**Directions for this task:** What is the count of lines below that include "button"? Reply with nothing else.

** Opening Available data block **

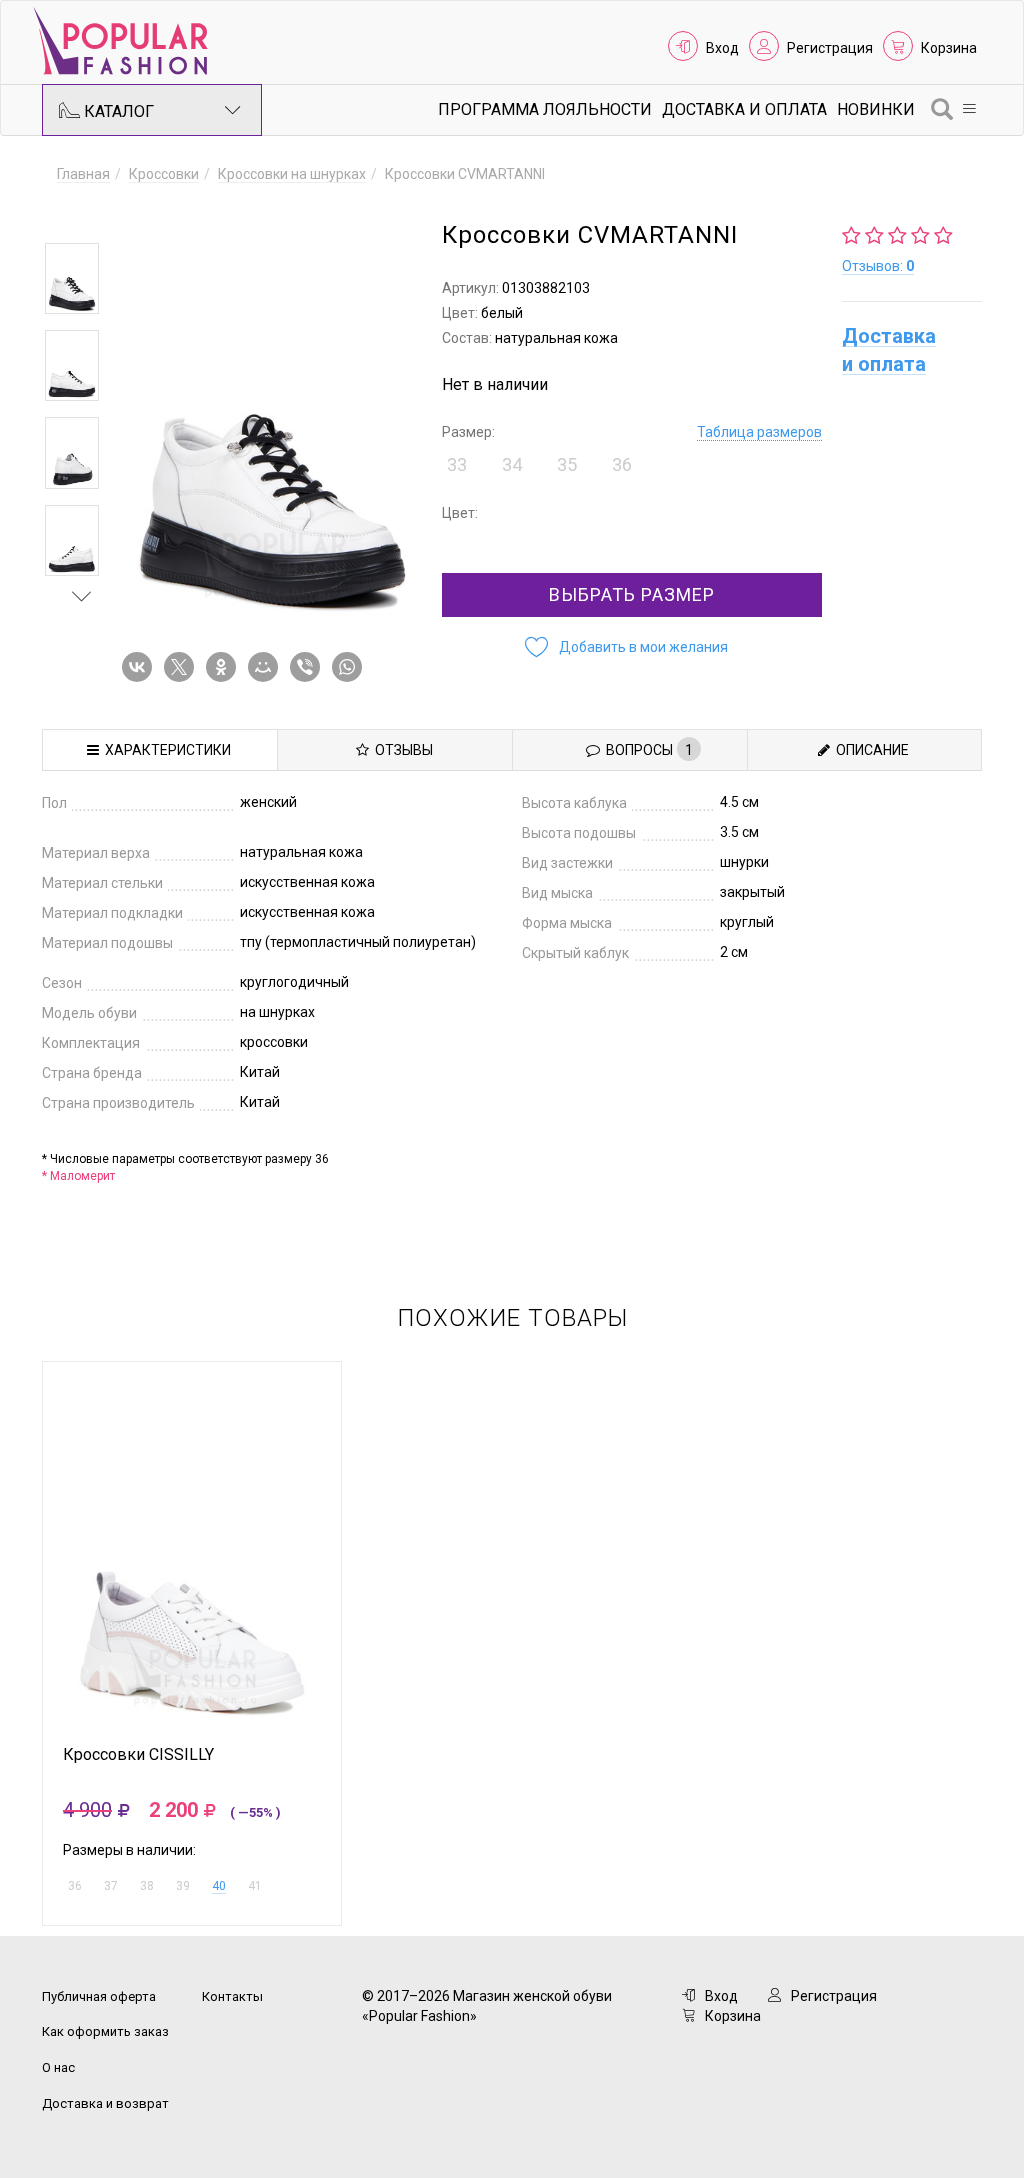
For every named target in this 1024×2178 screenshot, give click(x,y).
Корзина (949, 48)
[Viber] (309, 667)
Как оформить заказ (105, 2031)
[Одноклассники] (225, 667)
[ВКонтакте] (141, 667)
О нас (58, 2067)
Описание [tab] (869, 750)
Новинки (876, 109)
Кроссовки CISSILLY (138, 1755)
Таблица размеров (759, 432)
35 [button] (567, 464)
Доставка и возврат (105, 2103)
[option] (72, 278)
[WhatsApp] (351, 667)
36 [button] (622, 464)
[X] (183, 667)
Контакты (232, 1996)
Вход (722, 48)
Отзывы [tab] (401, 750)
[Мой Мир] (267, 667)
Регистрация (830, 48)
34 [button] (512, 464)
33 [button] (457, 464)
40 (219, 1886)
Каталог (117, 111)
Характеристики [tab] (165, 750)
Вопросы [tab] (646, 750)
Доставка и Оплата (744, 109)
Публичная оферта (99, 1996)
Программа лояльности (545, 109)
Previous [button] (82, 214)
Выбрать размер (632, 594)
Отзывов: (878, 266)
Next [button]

** Closing Available data block **

**Problem solution:** 6